Fig. 6. Trehalose induces an increase in the expression of wound healing-related molecules.

a Human dermal fibroblasts were treated with trehalose (30 and 100 mg/ml), tetrasaccharide hyaluronan (HA oligo) (30 μg/ml), or vehicle control (PBS) for 24 h. EREG, ARG2, CCL2, IL-1RN, PGF, SPP1, VEGF, ANGPT2, and DPT mRNA expressions were assessed by qPCR. Data were shown as relative expression to the control (0 h) fibroblasts. For FGF2 mRNA expression, data are shown as relative expression to vehicle control groups at 24 h. b DPT was measured by ELISA in the culture medium of human dermal fibroblasts.

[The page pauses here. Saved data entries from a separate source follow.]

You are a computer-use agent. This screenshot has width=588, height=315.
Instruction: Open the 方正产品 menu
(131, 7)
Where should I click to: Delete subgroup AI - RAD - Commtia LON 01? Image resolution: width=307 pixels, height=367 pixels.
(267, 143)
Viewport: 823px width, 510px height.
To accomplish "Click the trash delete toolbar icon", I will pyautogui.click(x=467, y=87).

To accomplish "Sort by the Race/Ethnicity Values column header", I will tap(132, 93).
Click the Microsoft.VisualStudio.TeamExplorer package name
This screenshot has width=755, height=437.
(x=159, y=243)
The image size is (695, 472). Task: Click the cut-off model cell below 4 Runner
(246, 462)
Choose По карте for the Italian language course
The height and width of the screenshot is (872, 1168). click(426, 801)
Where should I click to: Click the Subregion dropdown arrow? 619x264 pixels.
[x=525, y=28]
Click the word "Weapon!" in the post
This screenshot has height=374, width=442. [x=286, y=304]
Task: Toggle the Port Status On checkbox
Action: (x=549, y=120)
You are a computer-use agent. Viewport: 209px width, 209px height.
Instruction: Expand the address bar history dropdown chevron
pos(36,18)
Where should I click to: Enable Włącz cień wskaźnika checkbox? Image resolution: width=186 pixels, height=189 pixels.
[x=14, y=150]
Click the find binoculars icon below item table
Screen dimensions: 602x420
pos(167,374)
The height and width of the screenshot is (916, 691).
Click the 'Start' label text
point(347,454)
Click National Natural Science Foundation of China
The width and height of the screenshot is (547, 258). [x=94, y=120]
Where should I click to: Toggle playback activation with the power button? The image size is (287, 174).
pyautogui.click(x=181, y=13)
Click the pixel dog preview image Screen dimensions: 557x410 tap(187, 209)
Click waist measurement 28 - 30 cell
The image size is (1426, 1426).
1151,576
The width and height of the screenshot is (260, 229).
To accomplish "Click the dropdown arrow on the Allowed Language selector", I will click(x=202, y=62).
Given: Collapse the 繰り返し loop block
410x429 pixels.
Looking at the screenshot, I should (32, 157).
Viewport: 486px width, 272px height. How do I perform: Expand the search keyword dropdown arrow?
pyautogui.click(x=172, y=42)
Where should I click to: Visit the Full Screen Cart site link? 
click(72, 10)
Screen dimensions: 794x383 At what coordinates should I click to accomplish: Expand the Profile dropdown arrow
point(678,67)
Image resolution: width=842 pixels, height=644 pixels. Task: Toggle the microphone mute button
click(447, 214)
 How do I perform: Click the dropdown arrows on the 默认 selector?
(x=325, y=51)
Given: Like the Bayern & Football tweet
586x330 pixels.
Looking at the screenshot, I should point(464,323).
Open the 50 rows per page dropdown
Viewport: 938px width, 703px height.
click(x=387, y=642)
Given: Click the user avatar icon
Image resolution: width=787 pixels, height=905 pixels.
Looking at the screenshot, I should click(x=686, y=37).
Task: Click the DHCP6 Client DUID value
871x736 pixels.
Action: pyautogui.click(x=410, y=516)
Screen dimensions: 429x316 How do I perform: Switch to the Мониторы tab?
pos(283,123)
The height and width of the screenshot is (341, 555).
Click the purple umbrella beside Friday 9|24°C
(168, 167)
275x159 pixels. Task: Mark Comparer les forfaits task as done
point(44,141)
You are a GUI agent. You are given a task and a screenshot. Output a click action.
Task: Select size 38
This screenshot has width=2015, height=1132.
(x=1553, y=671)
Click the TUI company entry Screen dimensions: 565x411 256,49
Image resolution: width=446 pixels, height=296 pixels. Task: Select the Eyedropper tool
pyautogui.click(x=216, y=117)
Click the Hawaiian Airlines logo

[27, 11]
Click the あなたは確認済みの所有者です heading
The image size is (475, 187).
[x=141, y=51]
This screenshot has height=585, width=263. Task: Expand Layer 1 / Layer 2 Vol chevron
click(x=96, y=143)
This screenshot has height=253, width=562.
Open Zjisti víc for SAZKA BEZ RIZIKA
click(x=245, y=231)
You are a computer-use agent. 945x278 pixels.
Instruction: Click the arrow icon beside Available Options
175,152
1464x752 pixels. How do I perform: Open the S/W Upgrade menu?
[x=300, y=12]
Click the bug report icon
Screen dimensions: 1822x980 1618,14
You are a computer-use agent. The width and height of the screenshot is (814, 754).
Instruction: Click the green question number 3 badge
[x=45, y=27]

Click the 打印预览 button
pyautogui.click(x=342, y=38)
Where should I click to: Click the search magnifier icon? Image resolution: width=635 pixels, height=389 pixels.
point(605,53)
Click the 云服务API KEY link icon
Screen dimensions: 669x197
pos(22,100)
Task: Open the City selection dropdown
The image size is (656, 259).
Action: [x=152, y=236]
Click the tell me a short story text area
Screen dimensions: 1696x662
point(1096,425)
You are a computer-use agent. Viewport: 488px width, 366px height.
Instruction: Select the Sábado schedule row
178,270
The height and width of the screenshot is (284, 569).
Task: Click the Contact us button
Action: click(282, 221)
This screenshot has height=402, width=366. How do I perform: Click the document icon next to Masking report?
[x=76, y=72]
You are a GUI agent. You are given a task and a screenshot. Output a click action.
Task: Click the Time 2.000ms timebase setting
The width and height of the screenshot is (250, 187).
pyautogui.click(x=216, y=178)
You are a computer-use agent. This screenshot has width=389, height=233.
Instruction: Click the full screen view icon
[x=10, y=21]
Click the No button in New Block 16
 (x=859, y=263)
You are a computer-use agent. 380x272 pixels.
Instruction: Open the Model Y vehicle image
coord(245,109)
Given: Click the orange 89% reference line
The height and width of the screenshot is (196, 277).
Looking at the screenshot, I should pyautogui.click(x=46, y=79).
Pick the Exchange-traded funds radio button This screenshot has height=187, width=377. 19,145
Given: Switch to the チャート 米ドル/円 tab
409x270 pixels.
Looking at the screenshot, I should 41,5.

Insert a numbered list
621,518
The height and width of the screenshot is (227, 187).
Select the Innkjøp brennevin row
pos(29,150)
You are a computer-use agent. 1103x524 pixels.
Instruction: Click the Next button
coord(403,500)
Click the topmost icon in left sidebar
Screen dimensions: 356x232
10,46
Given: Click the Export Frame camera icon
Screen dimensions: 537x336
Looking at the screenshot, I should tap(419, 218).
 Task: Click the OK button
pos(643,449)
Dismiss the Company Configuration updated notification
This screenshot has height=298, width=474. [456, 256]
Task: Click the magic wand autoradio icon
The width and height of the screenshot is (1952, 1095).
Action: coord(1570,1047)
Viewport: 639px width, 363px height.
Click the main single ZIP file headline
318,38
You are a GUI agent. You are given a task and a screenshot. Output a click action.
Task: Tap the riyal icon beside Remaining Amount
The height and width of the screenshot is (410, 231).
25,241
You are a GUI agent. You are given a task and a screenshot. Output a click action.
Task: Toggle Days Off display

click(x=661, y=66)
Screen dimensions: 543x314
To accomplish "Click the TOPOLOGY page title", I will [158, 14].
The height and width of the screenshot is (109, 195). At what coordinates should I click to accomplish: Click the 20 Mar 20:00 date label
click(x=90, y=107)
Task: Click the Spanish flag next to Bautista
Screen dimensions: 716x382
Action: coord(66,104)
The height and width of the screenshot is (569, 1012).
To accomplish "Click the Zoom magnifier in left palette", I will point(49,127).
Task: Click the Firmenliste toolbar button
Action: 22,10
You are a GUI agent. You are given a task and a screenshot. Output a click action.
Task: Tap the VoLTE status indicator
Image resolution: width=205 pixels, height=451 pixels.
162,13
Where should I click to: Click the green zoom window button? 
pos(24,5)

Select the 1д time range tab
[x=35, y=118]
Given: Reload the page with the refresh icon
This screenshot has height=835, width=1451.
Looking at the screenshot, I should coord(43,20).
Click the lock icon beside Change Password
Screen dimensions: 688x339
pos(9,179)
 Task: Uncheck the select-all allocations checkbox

One set of fibroblasts was treated with trehalose 30 or 100 mg/ml, tetrasaccharide hyaluronan (HA) (30 μg/ml), or the vehicle (PBS) for 24 or 48 h (n = 3). c Representative Western blots showing DPT and β-actin expression in human dermal fibroblasts 24 or 48 h after vehicle, trehalose 30 or 100 mg/ml, tetrasaccharide hyaluronan (HA) (30 μg/ml) exposure. d Trehalose (100 mg/ml) or vehicle were added in the human dermal fibroblasts populated collagen gel for 72 h. DPT, EREG, VEGF, FGF2, ANGPT2, ARG2, CCL2, IL-1RN, PGF, and SPP1 mRNA expression were assessed by qPCR. Data were shown as the relative expression to the control (vehicle-treated). *P < 0.05, **P < 0.01, ***P < 0.001, ****P < 0.0001 versus the vehicle-treated control group by one-way ANOVA (a, b) or Student t-test (d). Data were expressed as means ± SD for three wells (a, b) or three dermal substitutes (d), and representative of three independent experiments.